Menurut Fahri, Kejaksaan harus menghormati putusan PTUN perihal tidak ada kerugian negara di kasus IM2. Hal itu sesuai Pasal 72 ayat 1 dan Pasal 81 ayat 2 UU tentang Administrasi Pemerintahan, bahwa badan dan/atau pejabat pemerintahan wajib melaksanakan keputusan yang telah dinyatakan tidak sah atau dibatalkan oleh pengadilan.

Apabila ketentuan tersebut tidak dilaksanakan, maka badan dan/atau pejabat pemerintahan akan dikenakan sanksi administratif.
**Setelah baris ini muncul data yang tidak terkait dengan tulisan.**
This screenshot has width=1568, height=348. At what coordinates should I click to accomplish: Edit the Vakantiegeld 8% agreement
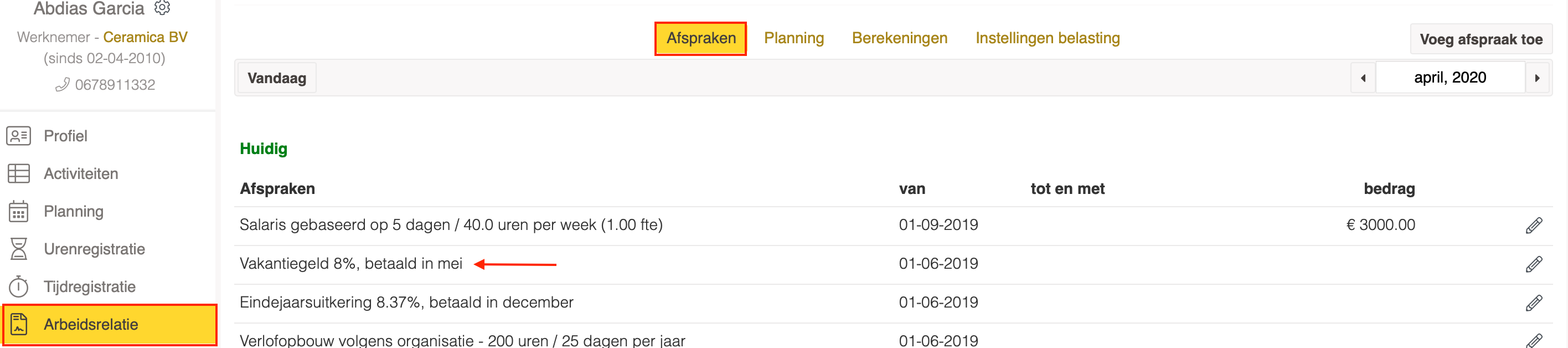(1534, 264)
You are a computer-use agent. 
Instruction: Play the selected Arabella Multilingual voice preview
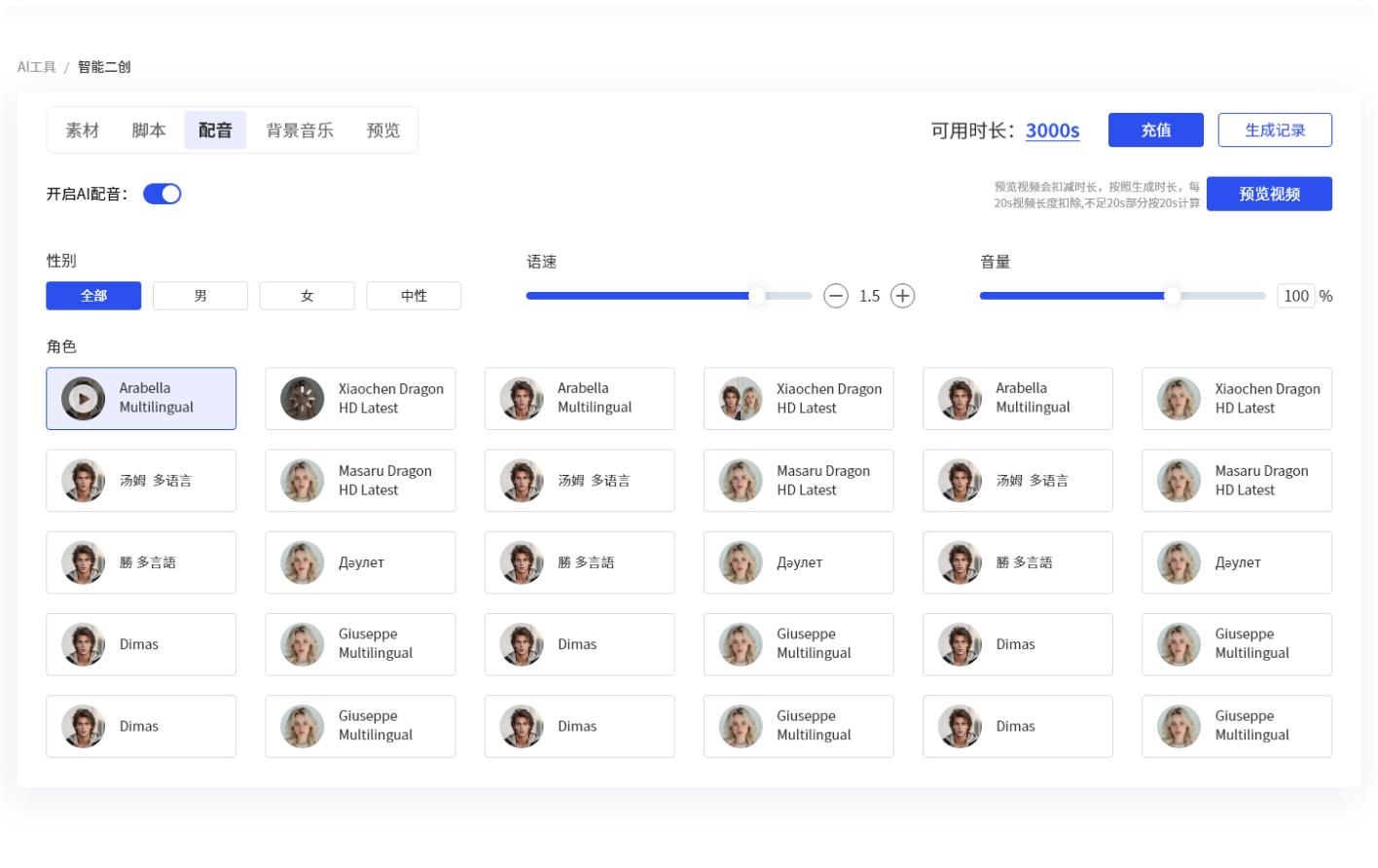pyautogui.click(x=84, y=398)
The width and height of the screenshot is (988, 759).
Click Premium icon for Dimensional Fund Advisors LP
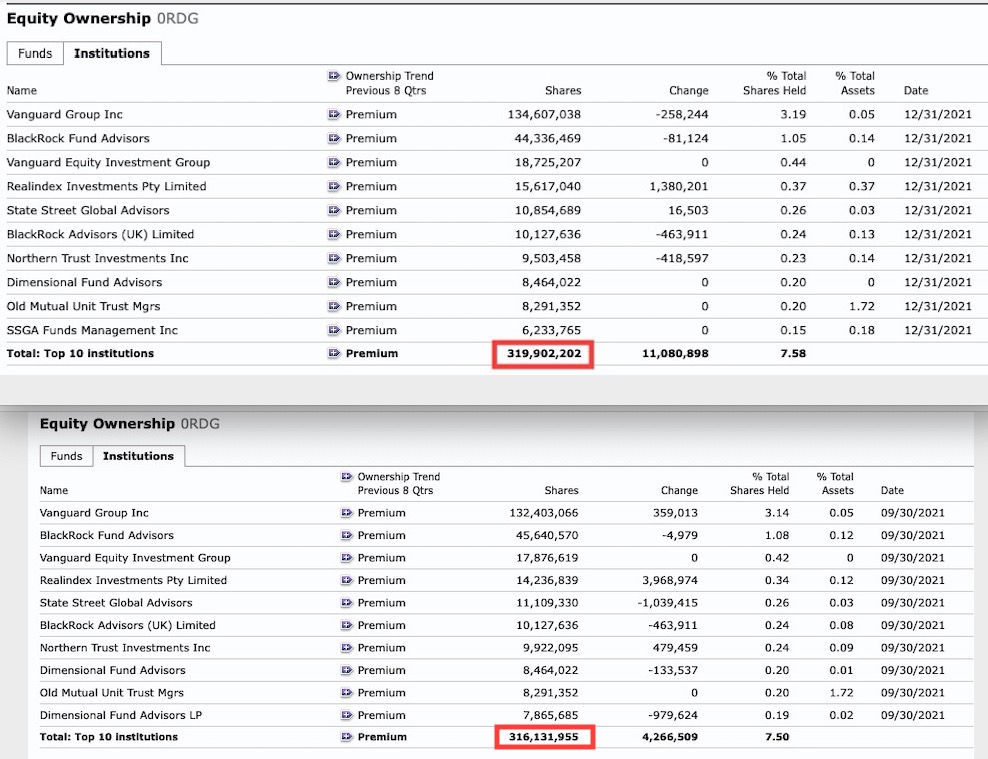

Hal itu juga tertuang dalam Surat Edaran Nomor 07 tahun 2014 tentang Pelaksanaan putusan Peradilan Tata Usaha Negara yang termasuk ditembuskan kepada Jaksa agung. Fahri menambahkan, selama ini Kejagung memang sering membuat masalah yang sebenarnya tidak ada masalah.

"Itu sangat disesalkan karena merugikan orang-orang yang tidak bersalah. Kasus IM2 juga begitu," kata Fahri.

Menurut Fahri, kasus IM2 itu cukup rumit karena bukan murni sebuah kasus. Apalagi saat ini Kejaksaan tengah mencari posisi Jaksa Agung baru pengganti Basrief Arief.

"Jangan sampai kasus IM2 menjadi jalan untuk menduduki posisi JA yang baru di internal," ujar dia.

Anggota DPR Fraksi Partai Golkar Meutya Hafidz juga mengutarakan hal yang sama. Dia meminta Kejagung bersabar dan menunggu kejelasan hukum atas 2 putusan kasasi yang berbeda dari Mahkamah Agung.

"Kejaksaan sebaiknya bersabar. Ini demi kepastian hukum, dan demi iklim investasi khususnya di bidang telekomunikasi yang kondusif," ujar Meutya.

Menurut Meutya, semestinya seluruh stakeholder memahami komitmen bersama untuk membangun industri telekomunikasi yang lebih cepat dan progressif ke depan. Hal itu juga ditujukan untuk pemerataan informasi dan komunikasi sesuai Pasal 28F UUD 1945.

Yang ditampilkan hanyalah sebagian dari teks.